All it takes is practice — and insider tips from the pros who know all of the tricks.
STAMP FIRST, COLOR AFTER
Before you begin, I suggest applying an eyeshadow primer, such as Urban Decay’s bestseller, to your lids. “A good primer will intensify the color you wear as well as adhere to the shadow, allowing it to last longer and prevent creasing.”
LESS IS MORE, GUYS
“The thing I tend to see the most with smoky eyes gone wrong is that people get over-zealous and too ambitious with the shadow. Don’t go overboard — a little goes a long way.” “Define the shape first and follow that with your shadow. Don’t bring the shadow all the way up to your eyebrows — follow your natural eye shape and the curve of your eyelid crease.”
EYES BEFORE FOUNDATION
Avoid getting shadow residue under your eyes on your finished face by applying your eye makeup before you start on your base. “If your foundation is applied before your eye shadow, [the shadow] falls and sticks in your face leaving a muddy mess.” Always use a shadow brush with bristles that are stiff, not fluffly, to avoid fallout.
KNOW YOUR EYE SHAPE
Working out what shape your eyes are will help to assess how you should apply your eye color.

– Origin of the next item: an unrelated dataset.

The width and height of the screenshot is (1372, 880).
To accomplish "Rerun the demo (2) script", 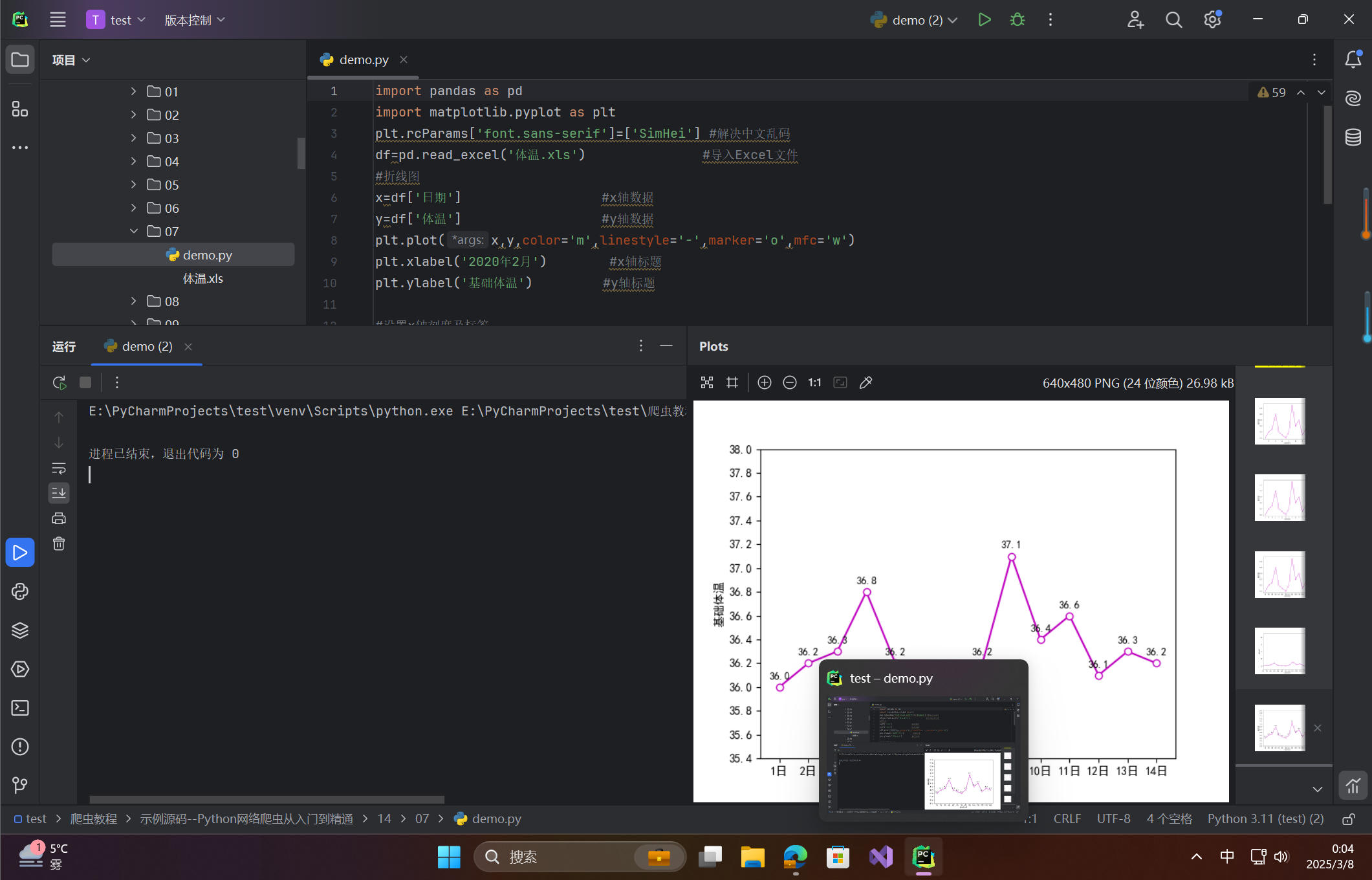I will tap(60, 382).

Take a look in the mirror — are your eyes more rounded or almond shaped?
“I created a maroon and black smoky eye for Lucy Hale recently,” says Deenihan. “Lucy has round eyes, so elongating the smoky shadow outward from the corner of her eye made them appear more cat-eye like.”
Deenihan’s fool-proof trick for creating a defined line like this is to take the edge of a sponge wedge and drag it from the outer corner of the eye underneath the liner, upward towards the end of the eyebrow. “The sponge will collect and clean up any unwanted product and leave you with a clean line.”
For almond-shaped eyes or smaller lids, Deenihan suggests opening them up by applying your shadow in a more circular shape. “Try to keep the shadow mostly on the lid and under the eye – stay away from the outer corners.”
BRING ON THE COLOR
Switch up your eye shadow colors from the standard black or gray to something more exciting. “Kate Hudson’s recent Oscar’s makeup used a purple and silver hue teamed with black for a great color combination, which added dimension to the eye,” Deenihan observes.
For a really flattering effect, though, she recommends choosing different shades of one color, such as navy blue teamed with cobalt or sky blue. “Mixing different shades together from the same color adds fun dimension and makes the eye pop,” she says.
If you’re sold on the classic black/grey smoky eye, though, take it up a notch by placing a horizontal line of shimmer in the dead center of the eyelid, across the entire lid. “This will give a wet look to a smoky for extra effect.”